Essentially, the bottom line is that we commit things to memory better when we give singular focus to the thing we want to remember.

Taking out our phone or camera and trying to take a picture fractures that focus, and makes it more difficult for our brains to cement the memory. Dr Linda Henkel of Fairfield University set up an experiment at an art museum that went something like this:

Undergraduates were led on a tour around the museum and were asked to take note of certain objects, either by photographing them or by simply observing them. The next day, their memory for the objects was tested.

The data showed that participants were less accurate in recognising the objects they had photographed compared to those they had only observed.

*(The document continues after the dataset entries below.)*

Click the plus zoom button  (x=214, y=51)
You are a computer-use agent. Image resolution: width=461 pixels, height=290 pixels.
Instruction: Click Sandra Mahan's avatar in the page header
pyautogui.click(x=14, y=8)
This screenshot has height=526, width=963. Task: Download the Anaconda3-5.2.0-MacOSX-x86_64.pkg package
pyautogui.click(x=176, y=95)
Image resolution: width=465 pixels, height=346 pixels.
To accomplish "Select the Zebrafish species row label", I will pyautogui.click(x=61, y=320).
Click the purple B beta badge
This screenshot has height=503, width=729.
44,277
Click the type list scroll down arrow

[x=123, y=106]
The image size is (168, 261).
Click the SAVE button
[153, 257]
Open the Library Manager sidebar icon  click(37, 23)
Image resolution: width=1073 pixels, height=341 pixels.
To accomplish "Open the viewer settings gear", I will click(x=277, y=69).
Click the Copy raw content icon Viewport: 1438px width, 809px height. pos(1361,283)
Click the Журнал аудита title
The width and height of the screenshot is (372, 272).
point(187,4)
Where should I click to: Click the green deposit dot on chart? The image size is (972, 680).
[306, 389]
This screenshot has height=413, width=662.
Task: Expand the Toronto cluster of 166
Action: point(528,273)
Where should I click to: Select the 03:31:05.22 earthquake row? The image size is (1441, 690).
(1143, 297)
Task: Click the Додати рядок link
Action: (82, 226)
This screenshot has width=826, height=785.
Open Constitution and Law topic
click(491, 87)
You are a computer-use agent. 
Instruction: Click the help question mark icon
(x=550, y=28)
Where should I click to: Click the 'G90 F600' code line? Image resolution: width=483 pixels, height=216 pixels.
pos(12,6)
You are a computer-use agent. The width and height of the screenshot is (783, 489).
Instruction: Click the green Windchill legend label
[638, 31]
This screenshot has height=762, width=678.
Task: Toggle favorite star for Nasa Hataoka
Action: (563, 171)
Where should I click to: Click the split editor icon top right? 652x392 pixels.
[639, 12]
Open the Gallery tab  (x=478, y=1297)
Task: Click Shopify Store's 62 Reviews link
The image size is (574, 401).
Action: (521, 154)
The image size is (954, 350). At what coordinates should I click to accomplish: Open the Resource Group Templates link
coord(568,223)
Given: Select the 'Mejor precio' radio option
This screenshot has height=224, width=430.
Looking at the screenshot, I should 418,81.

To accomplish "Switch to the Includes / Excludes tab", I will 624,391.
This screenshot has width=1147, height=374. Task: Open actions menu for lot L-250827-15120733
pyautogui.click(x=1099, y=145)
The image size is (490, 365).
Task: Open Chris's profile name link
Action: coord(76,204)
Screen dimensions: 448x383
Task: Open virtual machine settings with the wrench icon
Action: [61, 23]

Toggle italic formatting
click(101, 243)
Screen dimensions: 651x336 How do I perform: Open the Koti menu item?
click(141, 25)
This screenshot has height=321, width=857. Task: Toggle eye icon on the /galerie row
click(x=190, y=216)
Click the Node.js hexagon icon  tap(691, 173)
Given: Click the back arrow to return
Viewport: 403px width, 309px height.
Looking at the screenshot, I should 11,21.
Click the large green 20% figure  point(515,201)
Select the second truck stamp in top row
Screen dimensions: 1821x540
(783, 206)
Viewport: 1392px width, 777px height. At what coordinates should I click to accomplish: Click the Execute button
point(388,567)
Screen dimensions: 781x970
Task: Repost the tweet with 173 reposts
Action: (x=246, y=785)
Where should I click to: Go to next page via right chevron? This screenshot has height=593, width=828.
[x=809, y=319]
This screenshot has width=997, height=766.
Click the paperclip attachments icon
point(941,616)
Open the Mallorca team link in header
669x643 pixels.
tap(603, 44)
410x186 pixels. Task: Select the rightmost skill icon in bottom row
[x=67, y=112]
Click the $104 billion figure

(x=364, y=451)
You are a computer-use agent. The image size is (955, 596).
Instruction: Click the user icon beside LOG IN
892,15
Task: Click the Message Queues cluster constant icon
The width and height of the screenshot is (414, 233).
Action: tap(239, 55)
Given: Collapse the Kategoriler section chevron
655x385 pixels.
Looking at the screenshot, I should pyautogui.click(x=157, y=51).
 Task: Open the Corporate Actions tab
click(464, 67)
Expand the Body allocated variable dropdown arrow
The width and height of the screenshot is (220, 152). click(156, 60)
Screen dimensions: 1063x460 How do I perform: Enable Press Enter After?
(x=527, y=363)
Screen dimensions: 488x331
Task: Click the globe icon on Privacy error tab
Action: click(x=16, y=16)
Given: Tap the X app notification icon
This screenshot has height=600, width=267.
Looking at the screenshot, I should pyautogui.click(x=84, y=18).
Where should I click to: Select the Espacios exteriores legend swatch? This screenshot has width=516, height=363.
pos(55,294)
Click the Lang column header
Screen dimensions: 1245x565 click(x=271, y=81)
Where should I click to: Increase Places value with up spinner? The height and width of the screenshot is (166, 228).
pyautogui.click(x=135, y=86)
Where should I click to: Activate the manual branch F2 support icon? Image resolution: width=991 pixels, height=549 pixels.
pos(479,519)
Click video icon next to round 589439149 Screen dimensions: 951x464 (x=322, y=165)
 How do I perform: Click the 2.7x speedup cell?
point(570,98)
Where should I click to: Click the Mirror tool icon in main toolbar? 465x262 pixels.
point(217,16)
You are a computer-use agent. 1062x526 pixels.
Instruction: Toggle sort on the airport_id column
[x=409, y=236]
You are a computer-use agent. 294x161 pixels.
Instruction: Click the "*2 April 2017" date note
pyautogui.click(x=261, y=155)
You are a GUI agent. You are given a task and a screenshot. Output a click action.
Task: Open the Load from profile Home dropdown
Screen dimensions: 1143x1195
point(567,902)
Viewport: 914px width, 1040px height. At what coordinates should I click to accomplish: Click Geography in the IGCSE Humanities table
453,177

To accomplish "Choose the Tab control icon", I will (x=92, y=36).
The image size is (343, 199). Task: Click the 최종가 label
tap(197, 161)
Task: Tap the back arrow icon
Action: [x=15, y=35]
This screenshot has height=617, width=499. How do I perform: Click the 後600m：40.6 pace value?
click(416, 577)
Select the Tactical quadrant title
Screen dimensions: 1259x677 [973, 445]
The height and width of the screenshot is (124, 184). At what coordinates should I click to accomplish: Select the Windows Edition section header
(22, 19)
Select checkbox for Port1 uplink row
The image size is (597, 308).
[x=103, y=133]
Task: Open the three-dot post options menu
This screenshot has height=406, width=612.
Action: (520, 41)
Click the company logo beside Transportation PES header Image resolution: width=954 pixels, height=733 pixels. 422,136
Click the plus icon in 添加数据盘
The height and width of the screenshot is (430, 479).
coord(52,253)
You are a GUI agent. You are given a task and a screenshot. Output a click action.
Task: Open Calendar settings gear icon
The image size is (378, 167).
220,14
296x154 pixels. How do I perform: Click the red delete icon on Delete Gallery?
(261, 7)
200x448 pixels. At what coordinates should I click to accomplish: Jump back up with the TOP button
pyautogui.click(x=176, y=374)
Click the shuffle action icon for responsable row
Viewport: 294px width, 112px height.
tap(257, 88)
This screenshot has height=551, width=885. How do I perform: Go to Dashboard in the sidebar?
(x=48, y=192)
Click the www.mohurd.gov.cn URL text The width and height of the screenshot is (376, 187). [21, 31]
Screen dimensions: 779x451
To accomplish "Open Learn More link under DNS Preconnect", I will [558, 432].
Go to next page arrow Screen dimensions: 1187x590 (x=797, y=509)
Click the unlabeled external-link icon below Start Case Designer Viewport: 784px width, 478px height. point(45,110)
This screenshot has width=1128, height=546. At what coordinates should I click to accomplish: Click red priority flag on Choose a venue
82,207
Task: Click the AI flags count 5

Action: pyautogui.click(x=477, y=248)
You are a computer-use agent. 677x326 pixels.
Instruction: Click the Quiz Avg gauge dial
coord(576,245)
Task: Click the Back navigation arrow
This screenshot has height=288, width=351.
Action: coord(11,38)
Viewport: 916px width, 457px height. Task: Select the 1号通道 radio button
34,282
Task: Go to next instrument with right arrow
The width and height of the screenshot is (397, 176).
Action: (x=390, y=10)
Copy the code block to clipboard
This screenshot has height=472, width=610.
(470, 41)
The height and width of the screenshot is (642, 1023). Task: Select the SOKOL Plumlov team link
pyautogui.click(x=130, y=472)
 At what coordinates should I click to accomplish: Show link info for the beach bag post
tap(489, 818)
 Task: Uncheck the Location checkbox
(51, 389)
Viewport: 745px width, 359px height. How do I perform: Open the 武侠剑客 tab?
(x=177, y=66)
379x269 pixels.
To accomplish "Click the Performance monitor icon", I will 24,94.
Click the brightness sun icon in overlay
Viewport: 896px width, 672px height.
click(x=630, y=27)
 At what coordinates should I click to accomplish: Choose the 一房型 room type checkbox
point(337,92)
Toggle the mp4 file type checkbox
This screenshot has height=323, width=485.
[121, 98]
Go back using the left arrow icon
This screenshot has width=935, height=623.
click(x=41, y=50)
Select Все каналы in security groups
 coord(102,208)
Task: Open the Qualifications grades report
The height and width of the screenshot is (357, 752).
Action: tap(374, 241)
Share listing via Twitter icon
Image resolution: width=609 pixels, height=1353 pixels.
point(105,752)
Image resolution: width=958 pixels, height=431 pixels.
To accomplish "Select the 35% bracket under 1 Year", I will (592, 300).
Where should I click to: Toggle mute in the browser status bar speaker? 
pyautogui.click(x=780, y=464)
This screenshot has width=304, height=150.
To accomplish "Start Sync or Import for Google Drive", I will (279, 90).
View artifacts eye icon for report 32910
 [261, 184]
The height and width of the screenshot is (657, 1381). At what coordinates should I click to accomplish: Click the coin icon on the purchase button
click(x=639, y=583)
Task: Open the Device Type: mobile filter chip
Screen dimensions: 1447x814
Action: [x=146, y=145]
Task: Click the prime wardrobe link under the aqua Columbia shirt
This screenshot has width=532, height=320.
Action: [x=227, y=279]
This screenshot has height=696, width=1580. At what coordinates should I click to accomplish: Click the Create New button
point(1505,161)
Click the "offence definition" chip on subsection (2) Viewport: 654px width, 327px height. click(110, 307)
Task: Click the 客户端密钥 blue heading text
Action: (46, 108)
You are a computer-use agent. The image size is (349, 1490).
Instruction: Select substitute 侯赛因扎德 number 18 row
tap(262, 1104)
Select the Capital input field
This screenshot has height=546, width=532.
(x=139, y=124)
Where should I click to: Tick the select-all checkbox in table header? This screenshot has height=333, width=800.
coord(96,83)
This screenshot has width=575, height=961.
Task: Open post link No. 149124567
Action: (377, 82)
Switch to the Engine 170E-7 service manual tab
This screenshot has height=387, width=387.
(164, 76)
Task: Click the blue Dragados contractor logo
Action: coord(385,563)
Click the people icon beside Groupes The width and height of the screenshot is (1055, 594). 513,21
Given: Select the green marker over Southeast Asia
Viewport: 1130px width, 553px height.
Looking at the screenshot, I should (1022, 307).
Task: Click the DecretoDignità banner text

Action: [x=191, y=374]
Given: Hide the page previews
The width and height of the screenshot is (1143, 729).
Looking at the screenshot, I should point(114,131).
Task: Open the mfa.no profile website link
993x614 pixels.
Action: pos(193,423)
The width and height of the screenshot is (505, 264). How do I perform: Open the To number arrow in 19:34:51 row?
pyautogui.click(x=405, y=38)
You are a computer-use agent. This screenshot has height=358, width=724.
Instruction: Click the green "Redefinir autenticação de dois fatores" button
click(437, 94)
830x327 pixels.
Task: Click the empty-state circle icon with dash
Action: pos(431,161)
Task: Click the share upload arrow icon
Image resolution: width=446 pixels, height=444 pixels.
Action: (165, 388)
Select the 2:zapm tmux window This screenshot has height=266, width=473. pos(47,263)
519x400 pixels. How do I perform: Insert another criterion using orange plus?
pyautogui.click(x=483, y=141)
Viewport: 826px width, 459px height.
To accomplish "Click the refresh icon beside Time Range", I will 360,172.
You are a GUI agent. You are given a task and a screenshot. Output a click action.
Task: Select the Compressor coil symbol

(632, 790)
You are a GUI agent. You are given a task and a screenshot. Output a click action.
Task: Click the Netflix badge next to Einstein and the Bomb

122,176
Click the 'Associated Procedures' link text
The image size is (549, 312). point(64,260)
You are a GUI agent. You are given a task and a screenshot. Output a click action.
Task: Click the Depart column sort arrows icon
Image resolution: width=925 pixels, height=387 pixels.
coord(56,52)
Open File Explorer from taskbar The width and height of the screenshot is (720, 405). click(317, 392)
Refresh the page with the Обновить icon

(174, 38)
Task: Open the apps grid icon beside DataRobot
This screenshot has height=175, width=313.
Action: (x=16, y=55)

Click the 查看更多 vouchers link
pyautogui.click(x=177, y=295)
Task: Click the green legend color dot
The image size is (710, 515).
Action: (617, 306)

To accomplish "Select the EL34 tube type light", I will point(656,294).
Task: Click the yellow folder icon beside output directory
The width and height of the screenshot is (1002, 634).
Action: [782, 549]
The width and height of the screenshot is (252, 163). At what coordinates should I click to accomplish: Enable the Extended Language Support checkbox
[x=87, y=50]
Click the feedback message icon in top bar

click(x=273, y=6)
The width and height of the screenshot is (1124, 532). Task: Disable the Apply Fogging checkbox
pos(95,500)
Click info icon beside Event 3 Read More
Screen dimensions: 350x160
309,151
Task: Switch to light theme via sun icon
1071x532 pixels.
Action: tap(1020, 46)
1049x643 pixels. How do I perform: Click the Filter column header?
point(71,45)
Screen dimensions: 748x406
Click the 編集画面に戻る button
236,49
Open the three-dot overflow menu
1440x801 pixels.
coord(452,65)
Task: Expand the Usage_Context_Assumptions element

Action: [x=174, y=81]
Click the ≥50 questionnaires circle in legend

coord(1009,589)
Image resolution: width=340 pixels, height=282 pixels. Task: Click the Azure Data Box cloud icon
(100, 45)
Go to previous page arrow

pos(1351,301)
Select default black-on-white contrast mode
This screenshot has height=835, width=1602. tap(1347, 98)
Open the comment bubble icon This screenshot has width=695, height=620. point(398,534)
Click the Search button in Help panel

Furthermore, they weren’t able to answer as many questions about the objects’ visual details for those objects they had photographed.

Henkel calls this the “photo-taking impairment effect”:

“When people rely on technology to remember for them – counting on the camera to record the event and thus not needing to attend to it fully themselves – it can have a negative impact on how well they remember their experiences,” she explains.

A second study replicated these findings, but it also presented an interesting twist: Taking a photograph of a specific detail on the object by zooming in on it with the camera seemed to preserve memory for the object, not just for the part that was zoomed in on but also for the part that was out of frame.

Read more here……

 

 

 

One thought on “Learning to put the camera down

  1. What stands out to me from this are the spiritual parallels, particularly regarding God’s design for the ekklesia.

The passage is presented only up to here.